Nobody does a short story like Meloy!  The characters feel so real and rich that they seem to breathe through the pages, and her themes are the biggies—desire, love, loss, mortality.  She manages to leave so much unsaid—it’s like she sketches the empty space inside the bowl and lets us conjure the sides and bottom on our own.  How she creates penetrating stories with such spare architecture and such a light hand is a technical mystery to me.  I aspire to it! 

SING, UNBURIED, SING by Jesmyn Ward

The story is a gut-punch, with a mix of otherworldly and workaday scenes that Ward weaves together masterfully.  But, as a writer, it’s Ward’s creative strength that really got me.  There is writerly brawn and grit in these pages.  I can just feel her unwavering commitment to her vision, and I find that very exciting. 

HEART BERRIES: A MEMOIR by Terese Marie Mailhot

The intimacy in this book is riveting.  It’s as though Mailhot is allowing us to watch her beating heart.  The metacognition in this book is fierce, too—she is well aware of the conundrums women of color, and Indigenous women in particular, face when it comes to speaking honestly and publicly about our trials.  How do we balance our need to speak with our need to protect ourselves from voyeurism?  Heart Berries is a masterclass on this question.

NEGROLAND by Margot Jefferson

Nobody does it better!  If Jefferson wrote a recipe for toast, I’d read it.  Her writing has the sheen and polish of deep, careful attention and also the freshness of improvisation.  She assumes we, her readers, are as smart as she is.  She asks us to work a bit for the fruit of her labor, and because her writing and intellect are sharp as razors and rich as cream, the work is joyful, indeed. 

THE BOOK OF DELIGHT by Ross Gay

A joy to read.  Writing a daily diary of joys is a simple idea, which is part of the book’s appeal; it is also a special idea, to linger over life’s sweetness and etch the fleeting moments into prose. 

POSTCOLONIAL LOVE POEM by Natalie Diaz

Revelatory, in a word. Diaz knots together language with rhythm, clarity, and a lot of heart, and she’s never sentimental. I found this collection to be a bracing tonic, always opening my thinking about what’s possible with language.

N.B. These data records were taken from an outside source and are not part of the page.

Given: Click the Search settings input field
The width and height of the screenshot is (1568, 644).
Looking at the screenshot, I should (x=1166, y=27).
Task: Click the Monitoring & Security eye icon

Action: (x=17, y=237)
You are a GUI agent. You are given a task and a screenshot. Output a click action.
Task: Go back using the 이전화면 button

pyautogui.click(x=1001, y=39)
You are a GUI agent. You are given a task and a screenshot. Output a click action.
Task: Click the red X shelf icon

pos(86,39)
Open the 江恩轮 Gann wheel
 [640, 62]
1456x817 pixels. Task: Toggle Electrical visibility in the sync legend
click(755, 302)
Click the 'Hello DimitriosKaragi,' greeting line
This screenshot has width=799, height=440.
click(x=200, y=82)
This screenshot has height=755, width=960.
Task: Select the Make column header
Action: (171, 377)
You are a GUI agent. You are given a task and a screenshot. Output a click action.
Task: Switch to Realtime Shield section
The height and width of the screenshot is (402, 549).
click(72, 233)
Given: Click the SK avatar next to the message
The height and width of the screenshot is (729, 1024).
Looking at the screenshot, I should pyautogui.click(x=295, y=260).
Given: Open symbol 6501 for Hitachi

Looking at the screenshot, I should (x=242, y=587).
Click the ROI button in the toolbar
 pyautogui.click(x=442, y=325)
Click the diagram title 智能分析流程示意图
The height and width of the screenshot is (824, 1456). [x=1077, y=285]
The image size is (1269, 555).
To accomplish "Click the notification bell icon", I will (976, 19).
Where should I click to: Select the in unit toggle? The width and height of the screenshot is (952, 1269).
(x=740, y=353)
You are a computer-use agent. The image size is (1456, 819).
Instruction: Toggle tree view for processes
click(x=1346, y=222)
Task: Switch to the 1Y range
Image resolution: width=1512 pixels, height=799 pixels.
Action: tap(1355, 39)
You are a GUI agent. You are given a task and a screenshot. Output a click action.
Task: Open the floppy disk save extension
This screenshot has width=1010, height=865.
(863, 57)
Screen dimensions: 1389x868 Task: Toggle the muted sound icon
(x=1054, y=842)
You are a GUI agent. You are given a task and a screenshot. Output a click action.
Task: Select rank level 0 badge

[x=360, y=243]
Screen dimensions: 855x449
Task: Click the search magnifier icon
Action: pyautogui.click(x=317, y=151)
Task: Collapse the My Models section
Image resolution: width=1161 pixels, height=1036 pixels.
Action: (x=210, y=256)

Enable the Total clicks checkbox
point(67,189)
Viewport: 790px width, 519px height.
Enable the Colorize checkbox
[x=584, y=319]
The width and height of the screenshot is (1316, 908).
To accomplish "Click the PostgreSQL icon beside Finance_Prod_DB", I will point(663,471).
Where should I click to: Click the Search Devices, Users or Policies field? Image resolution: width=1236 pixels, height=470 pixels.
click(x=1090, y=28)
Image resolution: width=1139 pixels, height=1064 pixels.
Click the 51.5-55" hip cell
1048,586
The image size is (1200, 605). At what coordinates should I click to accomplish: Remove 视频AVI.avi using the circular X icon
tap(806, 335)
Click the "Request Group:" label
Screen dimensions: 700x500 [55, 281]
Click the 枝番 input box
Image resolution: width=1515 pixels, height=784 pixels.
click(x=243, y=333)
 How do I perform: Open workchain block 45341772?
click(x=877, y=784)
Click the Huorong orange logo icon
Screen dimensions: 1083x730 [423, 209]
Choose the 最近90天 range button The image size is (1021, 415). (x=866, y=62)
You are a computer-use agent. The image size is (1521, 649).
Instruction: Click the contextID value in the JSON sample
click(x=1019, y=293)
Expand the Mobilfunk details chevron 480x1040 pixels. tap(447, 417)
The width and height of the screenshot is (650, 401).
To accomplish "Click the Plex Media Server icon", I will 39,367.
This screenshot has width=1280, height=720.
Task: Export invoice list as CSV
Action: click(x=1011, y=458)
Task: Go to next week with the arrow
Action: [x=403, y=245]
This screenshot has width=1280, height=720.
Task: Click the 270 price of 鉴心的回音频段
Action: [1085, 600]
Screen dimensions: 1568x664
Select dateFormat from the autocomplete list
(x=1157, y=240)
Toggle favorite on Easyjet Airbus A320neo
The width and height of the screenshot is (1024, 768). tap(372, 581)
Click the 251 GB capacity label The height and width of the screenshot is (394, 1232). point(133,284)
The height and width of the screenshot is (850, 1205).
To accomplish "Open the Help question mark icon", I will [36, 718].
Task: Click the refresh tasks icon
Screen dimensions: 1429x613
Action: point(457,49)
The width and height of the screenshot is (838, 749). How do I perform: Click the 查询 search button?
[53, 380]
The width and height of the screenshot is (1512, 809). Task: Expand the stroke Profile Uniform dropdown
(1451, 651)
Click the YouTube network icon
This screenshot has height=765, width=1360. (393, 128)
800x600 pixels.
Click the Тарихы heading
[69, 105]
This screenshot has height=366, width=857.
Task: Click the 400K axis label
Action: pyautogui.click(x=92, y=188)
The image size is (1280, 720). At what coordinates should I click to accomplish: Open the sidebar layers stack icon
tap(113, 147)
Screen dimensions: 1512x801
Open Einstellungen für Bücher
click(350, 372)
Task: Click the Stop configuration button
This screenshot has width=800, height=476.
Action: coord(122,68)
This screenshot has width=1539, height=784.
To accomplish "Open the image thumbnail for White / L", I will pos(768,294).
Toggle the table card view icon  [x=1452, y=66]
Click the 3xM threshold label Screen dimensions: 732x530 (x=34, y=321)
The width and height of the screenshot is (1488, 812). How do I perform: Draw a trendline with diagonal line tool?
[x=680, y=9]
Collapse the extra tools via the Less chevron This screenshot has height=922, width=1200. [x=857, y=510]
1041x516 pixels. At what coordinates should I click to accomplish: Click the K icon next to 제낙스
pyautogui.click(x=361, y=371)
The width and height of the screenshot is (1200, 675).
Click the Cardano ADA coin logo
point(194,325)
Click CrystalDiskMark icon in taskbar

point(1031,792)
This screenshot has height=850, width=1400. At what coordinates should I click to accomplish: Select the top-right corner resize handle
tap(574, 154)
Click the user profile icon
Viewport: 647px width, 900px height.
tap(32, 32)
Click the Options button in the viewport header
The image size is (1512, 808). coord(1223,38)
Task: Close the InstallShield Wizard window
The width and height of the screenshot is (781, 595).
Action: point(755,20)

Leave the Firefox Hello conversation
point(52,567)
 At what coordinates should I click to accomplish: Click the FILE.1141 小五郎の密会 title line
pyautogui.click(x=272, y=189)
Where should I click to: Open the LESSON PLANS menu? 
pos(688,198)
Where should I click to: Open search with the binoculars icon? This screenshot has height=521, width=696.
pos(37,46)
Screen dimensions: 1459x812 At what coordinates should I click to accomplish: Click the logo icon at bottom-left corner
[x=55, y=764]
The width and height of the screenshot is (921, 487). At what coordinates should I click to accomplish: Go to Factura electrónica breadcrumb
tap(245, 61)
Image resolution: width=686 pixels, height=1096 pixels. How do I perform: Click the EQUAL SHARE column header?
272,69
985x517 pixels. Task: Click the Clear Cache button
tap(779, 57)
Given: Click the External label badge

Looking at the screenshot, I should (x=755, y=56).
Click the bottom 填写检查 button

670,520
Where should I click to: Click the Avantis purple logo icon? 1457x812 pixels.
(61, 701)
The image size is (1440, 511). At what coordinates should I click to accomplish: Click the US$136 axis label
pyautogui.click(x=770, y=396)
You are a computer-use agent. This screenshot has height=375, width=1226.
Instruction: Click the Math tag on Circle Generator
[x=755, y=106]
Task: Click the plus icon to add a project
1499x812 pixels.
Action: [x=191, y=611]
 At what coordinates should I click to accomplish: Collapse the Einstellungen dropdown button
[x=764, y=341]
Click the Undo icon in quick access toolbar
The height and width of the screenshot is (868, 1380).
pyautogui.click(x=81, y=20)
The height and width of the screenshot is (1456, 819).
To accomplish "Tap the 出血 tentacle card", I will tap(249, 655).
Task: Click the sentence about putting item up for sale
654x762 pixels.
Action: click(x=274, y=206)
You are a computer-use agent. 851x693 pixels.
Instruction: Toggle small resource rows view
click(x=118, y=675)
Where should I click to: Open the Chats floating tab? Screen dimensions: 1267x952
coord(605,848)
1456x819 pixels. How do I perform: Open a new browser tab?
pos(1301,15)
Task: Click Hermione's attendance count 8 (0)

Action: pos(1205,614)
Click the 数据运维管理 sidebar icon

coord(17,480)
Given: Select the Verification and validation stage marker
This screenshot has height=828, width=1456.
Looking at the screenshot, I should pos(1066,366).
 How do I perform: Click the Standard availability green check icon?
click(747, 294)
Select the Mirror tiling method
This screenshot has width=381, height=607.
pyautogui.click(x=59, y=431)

MAUD MARTHA by Gwendolyn Brooks

Brooks dwells in her protagonist’s interior with leisurely, detailed, loving attention, and this is a rare treat.  Black women like Maud Martha are often depicted as being in constant conversation with the external forces of racism and sexism, and we therefore lose sight of their inner lives separate and apart from their oppressions.  Brooks’ approach reminded (and reminds) me to protect the private, non-political parts of myself even as I engage in political and public conversations.  (The Sovereignty of Quiet by Kevin Quashie includes a terrific meditation on Maud Martha.)

BELOVED by Toni Morrison

I turned to Beloved again and again, rereading it in its entirety and revisiting passages and lines. The language moves me as much as the story.  And Morrison’s was the only prose I could read during the drafting process that didn’t throw off my voice; I attribute this to her talent being lightyears beyond my reach, like a galaxy unto herself, and therefore having an unattainable gravity and gravitas.  In other words, she’s so magnificent and singular there was no chance of my voice drifting toward hers! Reading Beloved simply felt good, and it reminded me why writing matters.